Duncan Lewis, Main Solicitors, Civil Partnerships for all?

In February this year, the Court Of Appeal ruled that a heterosexual couple could not enter into a civil partnership instead of a marriage. Recent polling by Populus has found that three in five people in Great Britain believe that civil partnerships should be open to both hetero and homo-sexual couples.

The survey was conducted amongst 2000 people with 57% of the view that civil partnerships should be made available to couples of all sexual orientations. Only 20% were of the view that the civil partnerships should be abolished.

In the run up to the general election, it would seem that these poll results show that pledging to extend civil partnerships would be a popular choice for all political parties.

Matt Hawkins, Campaign Manager for the Equal Civil Partnerships Campaign, said:

“This survey adds to the mound of evidence demonstrating that giving every couple the option of getting a civil partnership would be the popular and fair thing to do. Over 76,000 people have already signed a petition calling on the government to extend civil partnerships, MPs from all parties support our cause, and countries such as France, Sweden, and New Zealand and regions of the British Isles like the Falkland Islands, Gibraltar, and Isle of Man have already shown that mixed-sex civil partnerships are easy to introduce and warmly welcomed.”

I recently went to a registry wedding, where the couple, of the opposite sex, had been together for nearly 20 years. They had resigned themselves to the fact that civil partnerships were not going to be available to them for the foreseeable future.

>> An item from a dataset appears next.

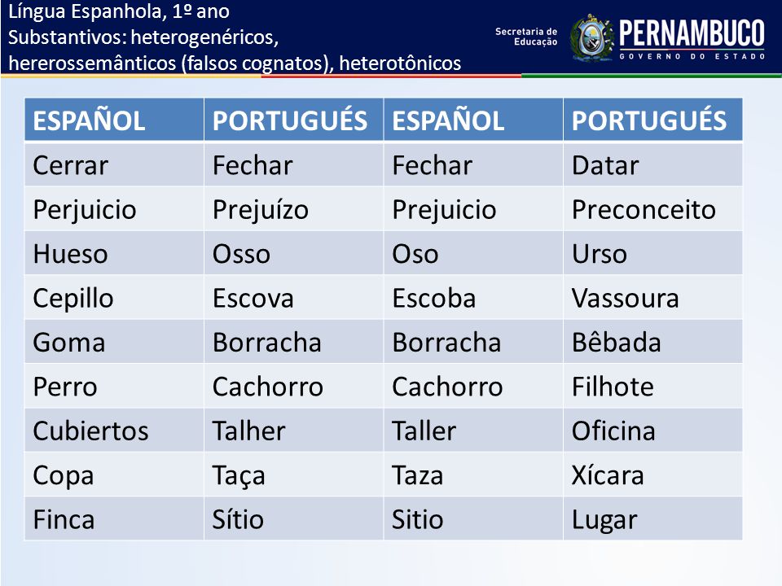
Task: Select the Bêbada cell
Action: click(652, 342)
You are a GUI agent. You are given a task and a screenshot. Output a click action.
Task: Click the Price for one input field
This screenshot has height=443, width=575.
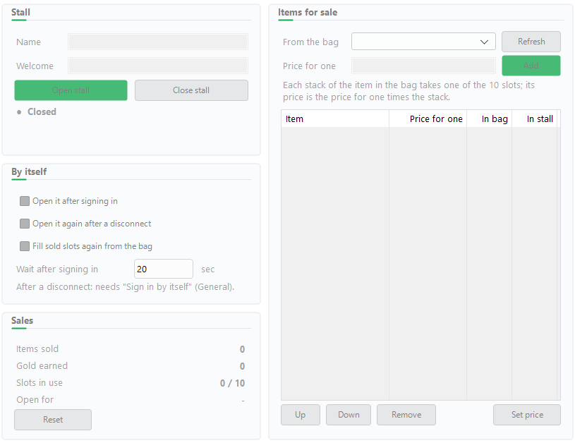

Marriage historically treated women as chattel being passed from father to the husband and it was not all that long ago that rape within marriage became illegal. Therefore many women feel like marriage is not the institution they want to represent the relationship they have with their partner. However, as they had no choice but to get married their union came with all the negative connotations associated with that institution. They felt not having the option to enter into a civil partnership was discriminatory. Ideally, they wanted a legal union, which was more about how matters would be dealt with on a practical and legal basis, such as tax and division of assets after death, rather than about defining their relationship.

The Court of Appeal was clear it is for the government to decide when and how civil partnerships should be for available and for whom. All these permutations were debated when the Same Sex Marriage Bill was going through Parliament and seems to have been lost. This survey and petition with over 76,000 signatures reflects that it is long overdue to resurrect this debate and reach a resolution.

Laila Bhunnoo, the author, is a Solicitor-Advocate and a Director in the Family and Childcare Department. Specialising in representing parents, child’s guardians and children in all Children Act matters she is a member of the Law Society’s Children Panel and a Children Representative. She is an experienced advocate with Higher Rights of Audience, which entitles her to represent her clients at all levels of Courts. She is currently recommended by Chambers UK 2016 as a leading lawyer in her field for her family work in London. Her practice includes special guardianship orders, care orders, supervision orders and emergency protection orders, adoption within the UK and overseas, Child Abduction and Forced Marriage Protection Orders and FGM Orders.